Facts about stammering
- 5% of children will stammer at some point during their early years.
- Stammering will resolve for four out of five of those children who begin to stammer. Some of these children receive speech and language therapy, but most resolve naturally without any therapy.
- Stammering affects almost 1% of the population.
- What does disfluency sound like?
Most children have times when they might sound like they are stammering, especially if they are upset, tired, excited, if they are eager to tell you something or if something has made them angry. Your little one is still learning how to make the right sounds and put their words in the right order to make their message known, and when they are upset, their mouths can’t always keep up with their brains and their feelings! During these times, they might not even notice that they can’t get their words out. You might hear them say the same word a few times, e.g. ‘he took my, my, my truck’ or ‘I lost – I lost – I lost my ball’. Their sentences might sound a little bit broken up, e.g. ‘My doll… my baby is gone’ or they might use lots of ‘um’ and ‘ah’ in the middle of their sentences. These moments can make your child sound very disfluent, as their sentences sound bumpy, but it’s actually a normal process and almost all children will experience it from time to time. This can happen often up until your child reaches the age of 4, but might happen less often up until the age of 6.

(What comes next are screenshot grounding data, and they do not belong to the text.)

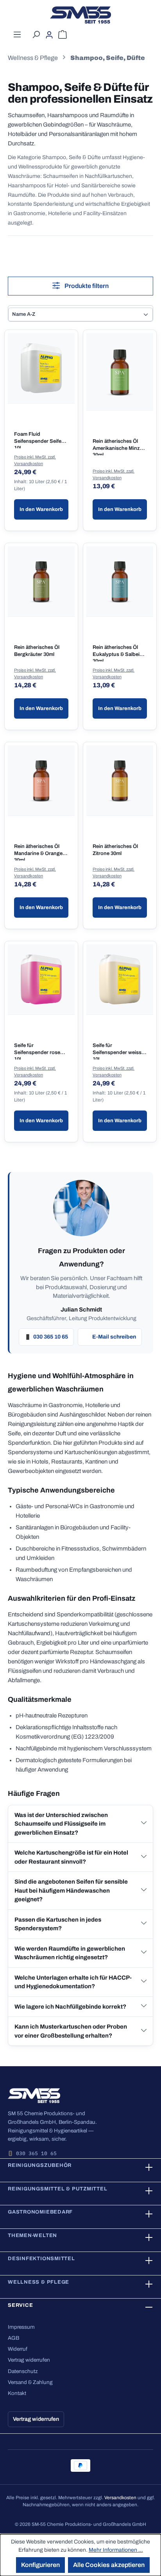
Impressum (21, 2327)
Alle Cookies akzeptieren (109, 2565)
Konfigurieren (40, 2565)
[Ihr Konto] (49, 35)
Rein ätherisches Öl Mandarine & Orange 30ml (38, 852)
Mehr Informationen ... (116, 2550)
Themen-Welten (32, 2235)
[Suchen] (36, 34)
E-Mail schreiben (114, 1337)
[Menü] (17, 34)
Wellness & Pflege (38, 2282)
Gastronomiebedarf (40, 2212)
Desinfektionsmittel (41, 2258)
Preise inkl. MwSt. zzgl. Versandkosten (35, 460)
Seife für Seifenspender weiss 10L (117, 1051)
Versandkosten (120, 2497)
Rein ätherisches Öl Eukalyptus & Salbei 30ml (116, 653)
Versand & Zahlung (30, 2382)
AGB (13, 2338)
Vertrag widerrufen (29, 2360)
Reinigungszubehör (40, 2165)
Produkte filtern (86, 286)
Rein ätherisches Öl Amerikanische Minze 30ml (118, 446)
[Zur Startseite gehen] (80, 15)
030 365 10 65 (50, 1337)
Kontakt (17, 2393)
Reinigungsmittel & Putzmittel (57, 2189)
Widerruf (17, 2349)
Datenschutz (23, 2371)
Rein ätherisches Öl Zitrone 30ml (115, 850)
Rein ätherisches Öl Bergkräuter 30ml (36, 651)
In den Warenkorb (41, 509)
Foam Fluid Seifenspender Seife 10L (37, 439)
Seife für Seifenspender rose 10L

There are other types of disfluency that sound a little different and can suggest that your child might be having a lot of difficulty getting their words out. If you hear your child getting stuck on a word, or repeating a part of a word many times e.g. ‘Mu-mu-mu-mummy’, or if they drag out a sound for a long time e.g. ‘Paaa-ss me the toy’, it would be useful to take a note of how often you hear it happening. When children are aware that their sentences and words are bumpy, they might become embarrassed and avoid speaking; you might be able to tell just by looking at them that they are having difficulty, as they might seem tense or frustrated. If you notice these behaviours in your child, we recommend you contact your local speech and language therapist for advice.
- How should I react when my child is disfluent?
It’s difficult to know what to do as a parent when your child is disfluent and it can be quite upsetting – should you try to help them by filling in the word or finishing the sentence, or should you ask them to slow down and take their time? While this might be your first reaction, it will likely make your child feel even more frustrated. It’s usually best to wait and let them finish, and talk back to them in a slow and relaxed way, as this will naturally help them to calm down without drawing too much attention to their difficulty. It’s important that your child knows you are there to listen, even if it takes them a little longer to get the words out.
- Are some children more likely to stammer than others?
There are certain factors that make some children more likely to stammer than others. Boys are more likely to stammer than girls, and a lot of studies have found that stammering runs in families, so if you or another family member stammer or have ever stammered, we recommend seeking advice from a speech and language therapist about your child’s disfluency. Having other speech and language difficulties, for example if your child has delayed language or advanced language skills or if they are often difficult to understand, also puts them at higher risk of stammering. If your child becomes disfluent very suddenly, or if your child has experienced a traumatic or upsetting event around the same time as they started becoming disfluent, this is something you should mention to your speech and language therapist.
- When should I seek further advice?
You should take note of what behaviours your child shows when they are disfluent, and check with the list above to see if they are more like normal non-fluency or if they are a cause for concern. If you notice this disfluency continuing on for longer than 6 months, if it seems to be getting worse, or if your child is reacting negatively to this disfluency (e.g. becoming embarrassed/ avoiding talking etc) has any of the risk factors mentioned above, you should get in contact with a speech and language therapist.
Things I can do to help my Child:
- Having a short (5 minutes) one-to-one time with your child on a regular basis, when you are both calm and not in a rush and you are not likely to be interrupted
- Thinking about your child’s general well-being, his sleeping and eating habits, his health and his pace of life
- Looking at your family’s conversations – are you letting each other finish what you want to say? Is anybody hogging all the talking time? Do you interrupt each other when trying to speak? Am I asking too many questions?
- Building your child’s confidence by focusing on what he is doing well and praising him for this.